Objective: The business goal of this project was to develop a churn prediction model by identifying the major factors leading to it.

Significance:

The subject of customer retention, loyalty, and churn is receiving attention in many industries.
The unceasing competition in the market has caused companies to divert their focus more towards customer retention rather than customer acquisition.
Research has repeatedly shown that existing customers spend more, purchase higher-margin products/services, and are more likely to refer to additional customers.
So, how do you avoid the high price of constantly replacing existing customers with new ones? Thus, it becomes extremely essential to identify the factors causing a customer to switch and take proactive actions in order to retain them.

Data Description:

The data is a real-world set collected from Kaggle, consisting of 7034 observations and 21 variables.
The data set has 4 numerical variables and 16 categorical variables.
The last column is churn - representing the customers who left in the last month, yes (27%) and those who did not leave, no (73%) is the output variable (y).
There are only 11 missing values, all of them for the TotalCharges column. Moreover, these are exclusive for the customers whose tenure = 0. So, we can conclude and replace these missing values with 0.

Feature Selection:

The 16 categorical variables were converted into numerical variables(binary) by creating dummy variables that give a total of 31 variables.
The correlation map presented that many variables were highly correlated, thus, they were eliminated for model building.
RFE was performed on the remaining variables and depending upon their rank, the best features were selected.

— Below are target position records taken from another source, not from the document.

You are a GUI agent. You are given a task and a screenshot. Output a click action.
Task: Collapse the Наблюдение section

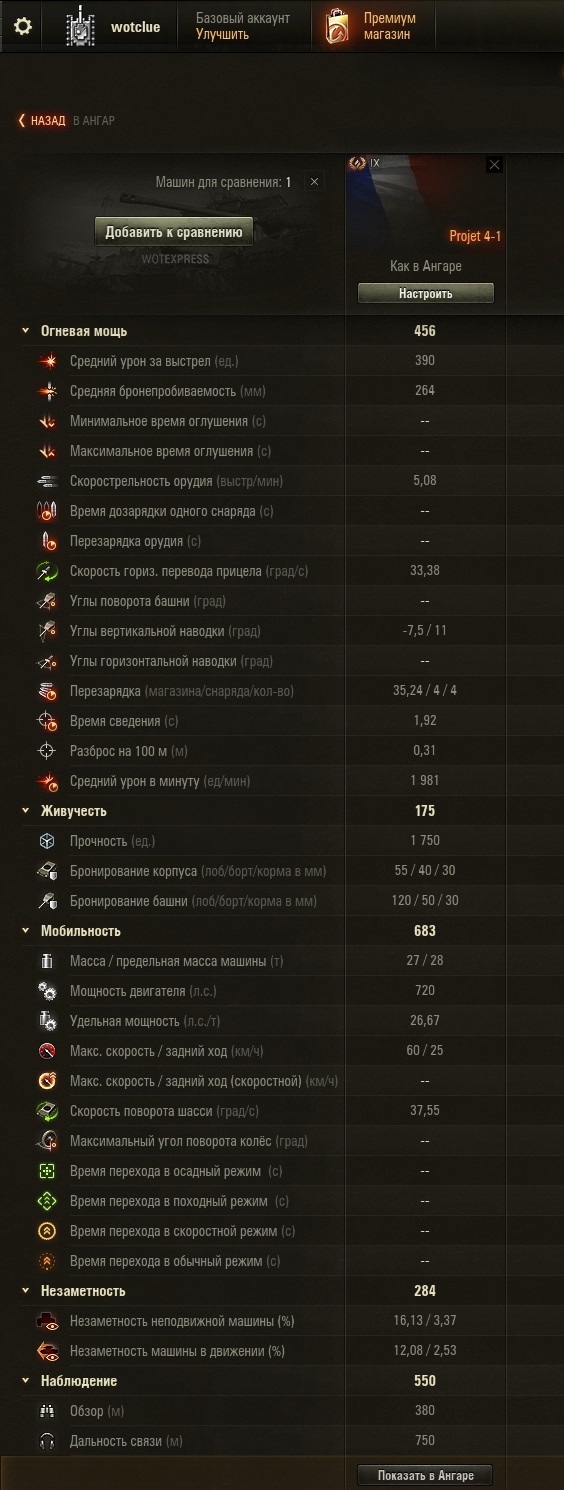(x=25, y=1381)
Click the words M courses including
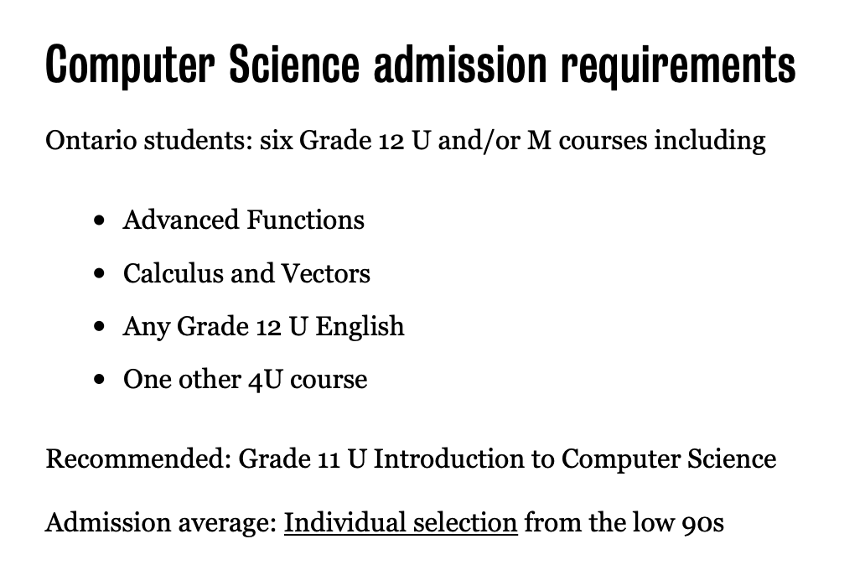The height and width of the screenshot is (566, 866). pos(647,141)
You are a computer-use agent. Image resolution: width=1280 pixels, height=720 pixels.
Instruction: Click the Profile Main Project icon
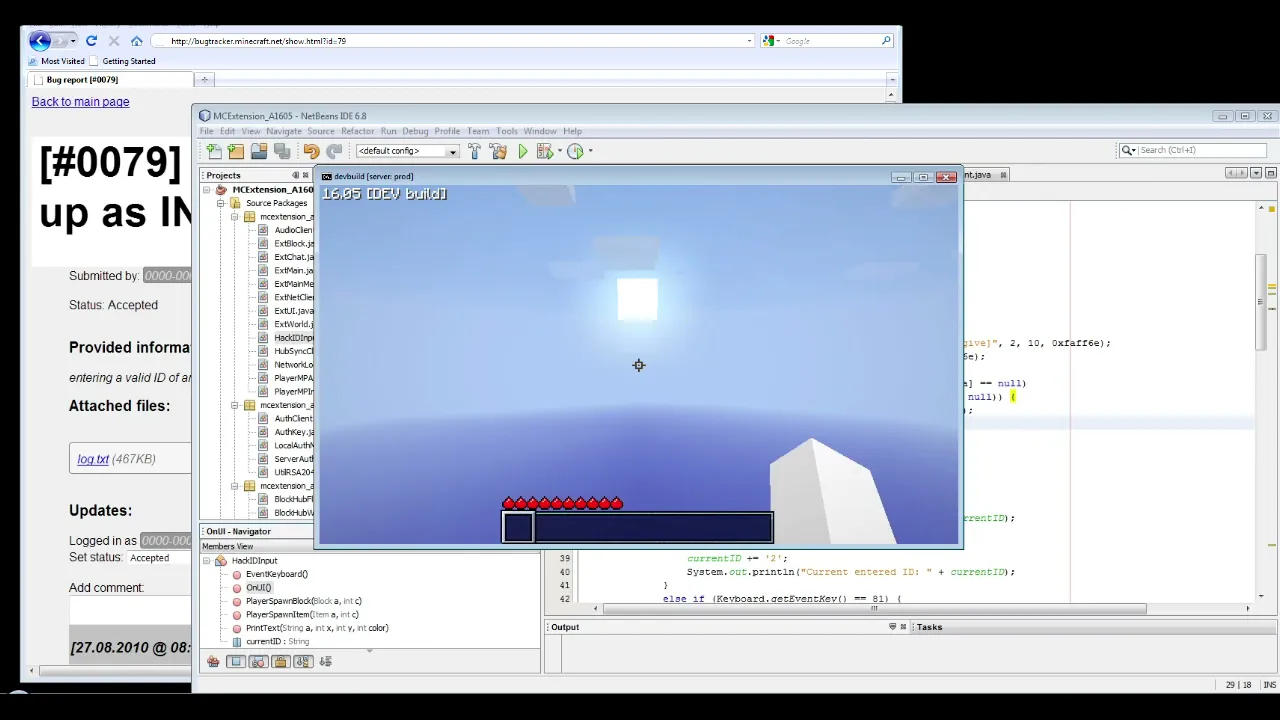(575, 151)
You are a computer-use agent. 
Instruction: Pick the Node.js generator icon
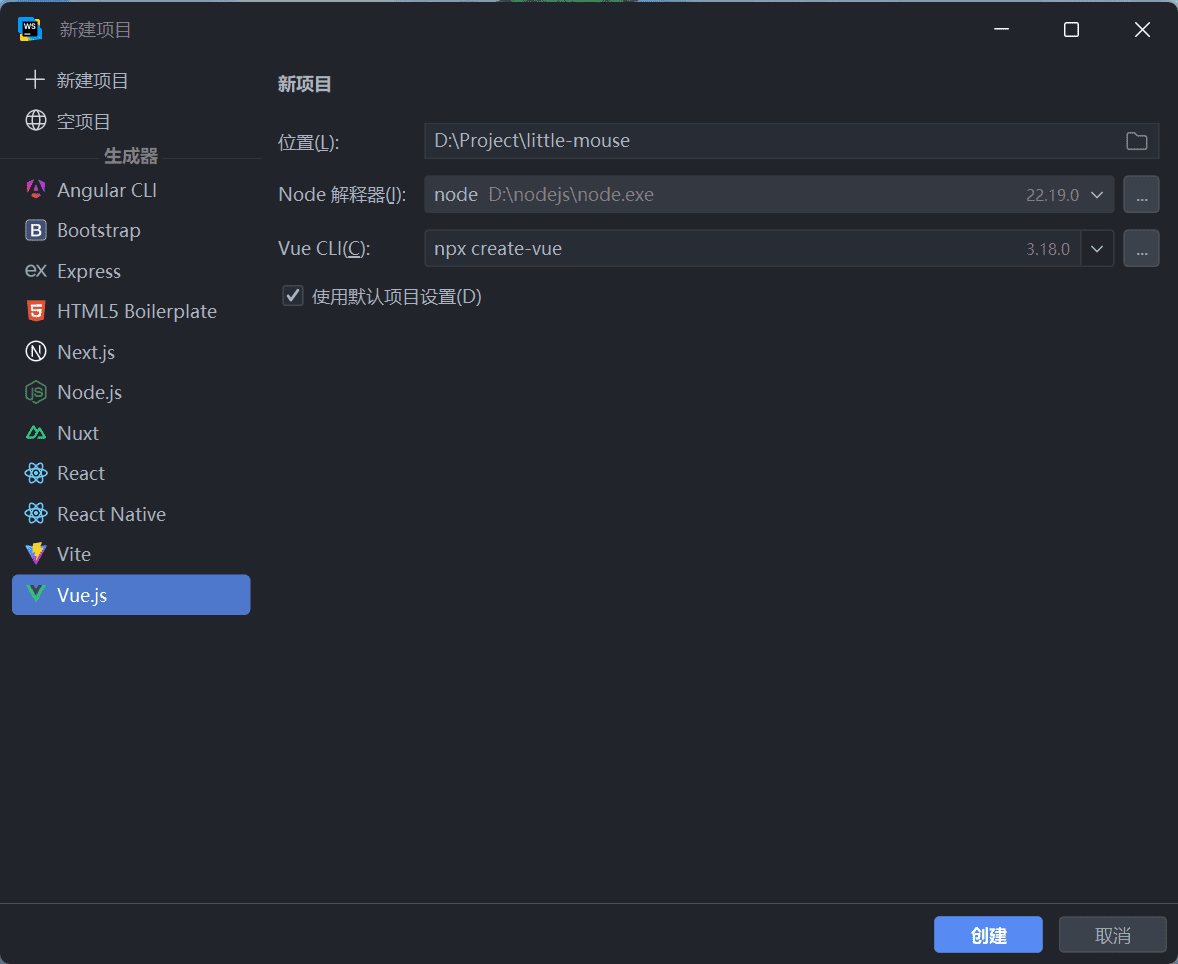[x=36, y=393]
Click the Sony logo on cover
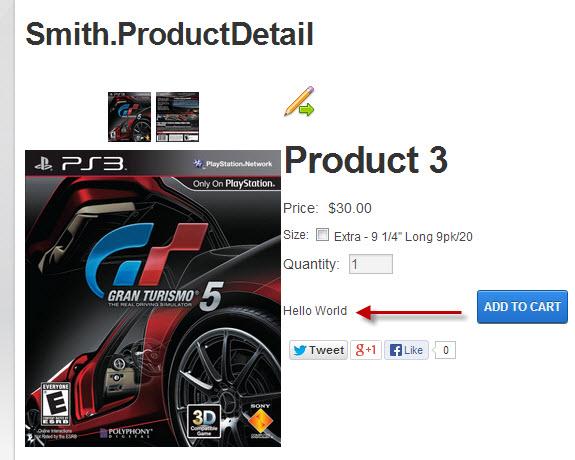The height and width of the screenshot is (460, 575). [x=261, y=420]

Logistic regression model:

After selecting the features and splitting the data set to 70:30, logistic regression was performed using the Sklearn package.
Interestingly all the variables proved to be significant as the p-value for all of them was less than 0.05.
This suggests that the model is a good fit i.e. it shows good convergence.

Decision tree:

The decision tree algorithm was applied to the data set using the same significant variables.
The accuracy resulted was 73%.

Analysis:

As shown in the confusion matrix, the logistic regression model gives us an accuracy of 72.7%, an average precision rate of 79% and f1-score of 0.79
The ROC rate(area under the ROC curve ) is around 71% which proves that the model is a good fit.
The decision tree model also gave an accuracy of 73%, which is quite similar to that of the logistic model.

So, both of the models are a good fit for this data.

Results:

Out of the given variables, I have screened these variables as the most significant metrics (KPIs):

Tenure
Monthly Charges
Phone Services
Multiple Lines
Senior Citizens
Dependents
Online Security
Online Backup
Device Protection
Tech Support
Contracts
Paperless Billing
Payment Methods

Summary:

After learning the KPIs, it becomes easy for the companies to focus on the significant metrics and make business decisions based on them to retain their customer base.